Signing breaks reproducible builds?

Following the docs, I have set up my build process to produce reproducible builds, which initially worked just fine:

1dd63064294febffc20a4611b25ad619  machine1/app-release-unsigned.apk
1dd63064294febffc20a4611b25ad619  machine2/app-release-unsigned.apk

The APK resulting from running the build process on either machine 1 or machine 2 share the same MD5 checksum. However, when I add signing (with the same keystore and the same key alias of course) to my build.gradle, I am starting to see differences:

57adfd7c2a7240dc9c3ed79a525f71be  machine1/app-release.apk
91e9168e5d5242059408b4fdff0e34aa  machine2/app-release.apk

The APK contents stay identical though, as I was able to verify by extracting each APK and calling find . -type f -exec md5sum {} \; | sort | md5sum on its contents:

be2eec6df5ead25198bc0a711849b3ee  -  # cumulative checksum of contents from machine1/app-release.apk
be2eec6df5ead25198bc0a711849b3ee  -  # cumulative checksum of contents from machine2/app-release.apk

Is this a bug or is that just what happens when an APK gets signed, i.e. despite using same certificate, some other metadata must be added which inevitably leads to differing outputs?

I was of the impression, that - assuming I have access to the original keystore, which is the case on both machine 1 and machine 2 - it would be possible to produce two identical signed APKs. Only if someone else (who does not have access to my keystore) wants to reproduce the build, they would have to resort to techniques like signature copying.

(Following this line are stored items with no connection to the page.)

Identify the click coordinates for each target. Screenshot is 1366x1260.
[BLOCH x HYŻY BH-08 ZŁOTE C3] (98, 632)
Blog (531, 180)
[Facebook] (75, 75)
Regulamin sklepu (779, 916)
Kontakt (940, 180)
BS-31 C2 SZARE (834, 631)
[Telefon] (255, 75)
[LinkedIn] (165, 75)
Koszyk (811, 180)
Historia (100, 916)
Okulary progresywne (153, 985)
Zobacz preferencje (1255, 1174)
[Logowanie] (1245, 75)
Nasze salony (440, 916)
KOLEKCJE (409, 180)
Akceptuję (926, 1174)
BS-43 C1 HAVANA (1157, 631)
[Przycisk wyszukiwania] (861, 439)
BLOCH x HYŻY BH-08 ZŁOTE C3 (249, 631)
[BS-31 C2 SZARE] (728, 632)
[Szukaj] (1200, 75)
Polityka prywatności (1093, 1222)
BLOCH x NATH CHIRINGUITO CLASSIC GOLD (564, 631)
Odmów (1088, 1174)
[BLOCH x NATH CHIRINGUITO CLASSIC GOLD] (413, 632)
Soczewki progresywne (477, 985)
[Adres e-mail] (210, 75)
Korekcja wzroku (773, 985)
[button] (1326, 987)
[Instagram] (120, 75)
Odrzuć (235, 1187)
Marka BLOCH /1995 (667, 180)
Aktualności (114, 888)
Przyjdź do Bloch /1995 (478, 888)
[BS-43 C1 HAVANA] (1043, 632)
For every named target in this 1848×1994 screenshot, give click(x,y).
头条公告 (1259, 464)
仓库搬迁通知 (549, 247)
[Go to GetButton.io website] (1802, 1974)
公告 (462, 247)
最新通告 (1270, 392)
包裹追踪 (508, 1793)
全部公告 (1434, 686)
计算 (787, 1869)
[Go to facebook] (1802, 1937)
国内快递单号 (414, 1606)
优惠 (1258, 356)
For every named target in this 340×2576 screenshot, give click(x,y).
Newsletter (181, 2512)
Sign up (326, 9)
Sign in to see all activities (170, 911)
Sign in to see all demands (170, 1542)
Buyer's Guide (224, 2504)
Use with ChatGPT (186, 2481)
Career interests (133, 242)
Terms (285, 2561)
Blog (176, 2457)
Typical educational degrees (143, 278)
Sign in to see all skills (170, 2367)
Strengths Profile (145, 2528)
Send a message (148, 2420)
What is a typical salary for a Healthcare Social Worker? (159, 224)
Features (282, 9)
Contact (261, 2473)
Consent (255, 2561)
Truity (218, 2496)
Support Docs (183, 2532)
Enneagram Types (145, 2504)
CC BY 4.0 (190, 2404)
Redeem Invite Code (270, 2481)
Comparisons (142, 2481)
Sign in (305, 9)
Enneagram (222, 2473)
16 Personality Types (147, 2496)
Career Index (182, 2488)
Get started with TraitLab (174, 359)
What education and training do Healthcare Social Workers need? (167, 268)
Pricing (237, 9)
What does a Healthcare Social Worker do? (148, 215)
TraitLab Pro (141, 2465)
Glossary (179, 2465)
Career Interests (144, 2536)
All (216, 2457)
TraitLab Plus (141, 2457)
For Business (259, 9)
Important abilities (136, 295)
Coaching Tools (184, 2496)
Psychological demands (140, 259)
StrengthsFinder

I have no idea how Android signatures are created as I’m not into Android development.
But typically a signature contains a verified timestamp of a trusted timestamping authority,
so that the signature is also valid after the signing certificate expired or was revoked,
because with that timestamp you know when the signature was created and whether the signature was done when the certificate was still valid.

If that is also the case for the Android signature, every signing process will produce a different result unless you disable the timestamping.

Björn, thanks for the reply! Yes, what you’re saying absolutely makes sense. I was basically wondering what the point of a reproducible build is, if the final signed binary has a differing checksum every time anyway.

However, I didn’t realize how straightforward it is to simply remove the signature from a signed upstream release - and then you’re obviously able to verify the reproducible build again, by comparing it to your local unsigned build:

$ # Mismatching checksums due to signature
$ md5sum *
44a01e06d17913b51de6130f6ddb995c  app-release.apk
66f8a12ed303bf7fd446fdbeb7e59030  app-release-unsigned.apk
$ # Remove signature from signed release
$ zip -d app-release.apk META-INF/CERT.SF META-INF/CERT.RSA META-INF/MANIFEST.MF
deleting: META-INF/CERT.SF
deleting: META-INF/CERT.RSA
deleting: META-INF/MANIFEST.MF
$ # Now both APKs are unsigned and checksums match 🎉
$ md5sum *
66f8a12ed303bf7fd446fdbeb7e59030  app-release.apk
66f8a12ed303bf7fd446fdbeb7e59030  app-release-unsigned.apk

Conclusion: It’s okay that signed builds have differing checksums every time. Use unsigned builds to verify the reproducible build process by comparing your locally created unsigned build to the upstream signed build after removing its signature.

I was basically wondering what the point of a reproducible build is, if the final signed binary has a differing checksum every time anyway.

Depends on the intention for a reproducible build.
A reproducible build also means that there are no unlocked version ranges and thus not use different versions of libraries to compile against when compiling at different points in time, so reproducible builds are also for reliable builds and no surprises, not necessarily to have a byte-by-byte identical result.

If you want it for verification and it is a signed jar, yes, just delete the signature files before doing the comparison.